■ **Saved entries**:
BEGIN
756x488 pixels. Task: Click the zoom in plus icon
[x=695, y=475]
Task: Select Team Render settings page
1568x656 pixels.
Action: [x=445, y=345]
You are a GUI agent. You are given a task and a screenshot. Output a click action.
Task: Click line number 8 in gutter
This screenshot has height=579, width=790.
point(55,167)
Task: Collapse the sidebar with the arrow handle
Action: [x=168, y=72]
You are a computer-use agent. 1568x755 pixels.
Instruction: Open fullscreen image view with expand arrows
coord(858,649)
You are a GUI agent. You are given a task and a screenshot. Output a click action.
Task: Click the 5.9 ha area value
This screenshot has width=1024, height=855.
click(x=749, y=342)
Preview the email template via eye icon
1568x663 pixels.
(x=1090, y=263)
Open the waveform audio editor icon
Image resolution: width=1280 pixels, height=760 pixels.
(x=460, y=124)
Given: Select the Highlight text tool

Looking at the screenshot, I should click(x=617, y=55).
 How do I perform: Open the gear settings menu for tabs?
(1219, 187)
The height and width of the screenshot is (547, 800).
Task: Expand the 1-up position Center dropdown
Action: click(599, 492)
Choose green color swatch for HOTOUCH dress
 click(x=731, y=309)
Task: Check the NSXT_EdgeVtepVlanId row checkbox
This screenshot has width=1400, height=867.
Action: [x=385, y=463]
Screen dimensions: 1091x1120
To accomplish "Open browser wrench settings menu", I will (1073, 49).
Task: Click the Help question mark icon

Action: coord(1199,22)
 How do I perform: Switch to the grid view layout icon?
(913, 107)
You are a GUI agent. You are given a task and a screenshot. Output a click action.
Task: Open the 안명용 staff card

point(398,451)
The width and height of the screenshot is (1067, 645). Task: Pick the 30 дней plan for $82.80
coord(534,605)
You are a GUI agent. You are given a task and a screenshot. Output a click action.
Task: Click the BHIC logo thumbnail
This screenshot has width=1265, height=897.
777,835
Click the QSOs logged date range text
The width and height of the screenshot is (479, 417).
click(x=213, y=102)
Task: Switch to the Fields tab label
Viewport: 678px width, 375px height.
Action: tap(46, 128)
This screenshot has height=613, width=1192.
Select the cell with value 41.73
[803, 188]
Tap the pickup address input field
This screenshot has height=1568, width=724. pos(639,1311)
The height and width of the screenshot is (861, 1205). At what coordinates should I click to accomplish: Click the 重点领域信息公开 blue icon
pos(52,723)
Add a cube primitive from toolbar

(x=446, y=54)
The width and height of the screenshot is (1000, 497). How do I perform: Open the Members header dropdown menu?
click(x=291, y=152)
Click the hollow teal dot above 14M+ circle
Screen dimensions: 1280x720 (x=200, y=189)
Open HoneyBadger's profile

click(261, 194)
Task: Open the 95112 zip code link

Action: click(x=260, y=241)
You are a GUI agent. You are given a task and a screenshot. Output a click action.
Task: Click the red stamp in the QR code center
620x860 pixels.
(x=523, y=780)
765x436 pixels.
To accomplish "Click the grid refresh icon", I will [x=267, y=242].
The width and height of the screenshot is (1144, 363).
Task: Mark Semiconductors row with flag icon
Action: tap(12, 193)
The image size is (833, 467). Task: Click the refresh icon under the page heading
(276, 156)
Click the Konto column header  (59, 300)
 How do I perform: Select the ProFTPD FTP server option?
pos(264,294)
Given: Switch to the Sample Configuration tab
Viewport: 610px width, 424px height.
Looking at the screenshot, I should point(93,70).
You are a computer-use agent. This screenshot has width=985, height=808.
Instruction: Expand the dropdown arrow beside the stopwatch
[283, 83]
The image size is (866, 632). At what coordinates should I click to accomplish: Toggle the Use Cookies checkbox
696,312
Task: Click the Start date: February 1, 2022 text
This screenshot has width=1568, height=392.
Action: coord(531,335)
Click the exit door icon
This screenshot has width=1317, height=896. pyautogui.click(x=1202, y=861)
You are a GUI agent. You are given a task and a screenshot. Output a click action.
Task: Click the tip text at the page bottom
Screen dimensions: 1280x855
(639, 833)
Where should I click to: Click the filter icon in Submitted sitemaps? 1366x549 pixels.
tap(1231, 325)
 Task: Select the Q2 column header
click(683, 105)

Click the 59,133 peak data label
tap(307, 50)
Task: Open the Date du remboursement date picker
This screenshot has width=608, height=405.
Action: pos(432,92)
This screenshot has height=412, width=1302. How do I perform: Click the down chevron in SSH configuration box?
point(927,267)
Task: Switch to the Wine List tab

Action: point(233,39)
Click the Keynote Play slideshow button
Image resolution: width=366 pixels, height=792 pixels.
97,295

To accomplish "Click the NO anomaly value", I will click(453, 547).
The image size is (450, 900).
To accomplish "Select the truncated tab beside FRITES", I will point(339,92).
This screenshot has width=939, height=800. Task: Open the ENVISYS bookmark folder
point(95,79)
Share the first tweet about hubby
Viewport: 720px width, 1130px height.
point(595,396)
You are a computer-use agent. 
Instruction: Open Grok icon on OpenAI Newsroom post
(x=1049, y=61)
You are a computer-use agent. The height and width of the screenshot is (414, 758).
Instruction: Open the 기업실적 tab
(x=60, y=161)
END
After reading the entries, reproduce every one of them exactly.

■ **Problem solution**:
756x488 pixels. Task: Click the zoom in plus icon
[x=695, y=475]
Task: Select Team Render settings page
1568x656 pixels.
Action: [x=445, y=345]
You are a GUI agent. You are given a task and a screenshot. Output a click action.
Task: Click line number 8 in gutter
This screenshot has height=579, width=790.
point(55,167)
Task: Collapse the sidebar with the arrow handle
Action: [x=168, y=72]
You are a computer-use agent. 1568x755 pixels.
Instruction: Open fullscreen image view with expand arrows
coord(858,649)
You are a GUI agent. You are given a task and a screenshot. Output a click action.
Task: Click the 5.9 ha area value
This screenshot has width=1024, height=855.
click(x=749, y=342)
Preview the email template via eye icon
1568x663 pixels.
(x=1090, y=263)
Open the waveform audio editor icon
Image resolution: width=1280 pixels, height=760 pixels.
(x=460, y=124)
Given: Select the Highlight text tool

Looking at the screenshot, I should click(x=617, y=55).
 How do I perform: Open the gear settings menu for tabs?
(1219, 187)
The height and width of the screenshot is (547, 800).
Task: Expand the 1-up position Center dropdown
Action: click(599, 492)
Choose green color swatch for HOTOUCH dress
 click(x=731, y=309)
Task: Check the NSXT_EdgeVtepVlanId row checkbox
This screenshot has width=1400, height=867.
Action: [x=385, y=463]
Screen dimensions: 1091x1120
To accomplish "Open browser wrench settings menu", I will (1073, 49).
Task: Click the Help question mark icon

Action: coord(1199,22)
 How do I perform: Switch to the grid view layout icon?
(913, 107)
You are a GUI agent. You are given a task and a screenshot. Output a click action.
Task: Open the 안명용 staff card

point(398,451)
The width and height of the screenshot is (1067, 645). Task: Pick the 30 дней plan for $82.80
coord(534,605)
You are a GUI agent. You are given a task and a screenshot. Output a click action.
Task: Click the BHIC logo thumbnail
This screenshot has width=1265, height=897.
777,835
Click the QSOs logged date range text
The width and height of the screenshot is (479, 417).
click(x=213, y=102)
Task: Switch to the Fields tab label
Viewport: 678px width, 375px height.
Action: tap(46, 128)
This screenshot has height=613, width=1192.
Select the cell with value 41.73
[803, 188]
Tap the pickup address input field
This screenshot has height=1568, width=724. pos(639,1311)
The height and width of the screenshot is (861, 1205). At what coordinates should I click to accomplish: Click the 重点领域信息公开 blue icon
pos(52,723)
Add a cube primitive from toolbar

(x=446, y=54)
The width and height of the screenshot is (1000, 497). How do I perform: Open the Members header dropdown menu?
click(x=291, y=152)
Click the hollow teal dot above 14M+ circle
Screen dimensions: 1280x720 (x=200, y=189)
Open HoneyBadger's profile

click(261, 194)
Task: Open the 95112 zip code link

Action: click(x=260, y=241)
You are a GUI agent. You are given a task and a screenshot. Output a click action.
Task: Click the red stamp in the QR code center
620x860 pixels.
(x=523, y=780)
765x436 pixels.
To accomplish "Click the grid refresh icon", I will [x=267, y=242].
The width and height of the screenshot is (1144, 363).
Task: Mark Semiconductors row with flag icon
Action: tap(12, 193)
The image size is (833, 467). Task: Click the refresh icon under the page heading
(276, 156)
Click the Konto column header  (59, 300)
 How do I perform: Select the ProFTPD FTP server option?
pos(264,294)
Given: Switch to the Sample Configuration tab
Viewport: 610px width, 424px height.
Looking at the screenshot, I should point(93,70).
You are a computer-use agent. This screenshot has width=985, height=808.
Instruction: Expand the dropdown arrow beside the stopwatch
[283, 83]
The image size is (866, 632). At what coordinates should I click to accomplish: Toggle the Use Cookies checkbox
696,312
Task: Click the Start date: February 1, 2022 text
This screenshot has width=1568, height=392.
Action: coord(531,335)
Click the exit door icon
This screenshot has width=1317, height=896. pyautogui.click(x=1202, y=861)
You are a GUI agent. You are given a task and a screenshot. Output a click action.
Task: Click the tip text at the page bottom
Screen dimensions: 1280x855
(639, 833)
Where should I click to: Click the filter icon in Submitted sitemaps? 1366x549 pixels.
tap(1231, 325)
 Task: Select the Q2 column header
click(683, 105)

Click the 59,133 peak data label
tap(307, 50)
Task: Open the Date du remboursement date picker
This screenshot has width=608, height=405.
Action: pos(432,92)
This screenshot has height=412, width=1302. How do I perform: Click the down chevron in SSH configuration box?
point(927,267)
Task: Switch to the Wine List tab

Action: point(233,39)
Click the Keynote Play slideshow button
Image resolution: width=366 pixels, height=792 pixels.
97,295

To accomplish "Click the NO anomaly value", I will click(453, 547).
The image size is (450, 900).
To accomplish "Select the truncated tab beside FRITES", I will point(339,92).
This screenshot has width=939, height=800. Task: Open the ENVISYS bookmark folder
point(95,79)
Share the first tweet about hubby
Viewport: 720px width, 1130px height.
point(595,396)
You are a computer-use agent. 
Instruction: Open Grok icon on OpenAI Newsroom post
(x=1049, y=61)
You are a computer-use agent. The height and width of the screenshot is (414, 758).
Instruction: Open the 기업실적 tab
(x=60, y=161)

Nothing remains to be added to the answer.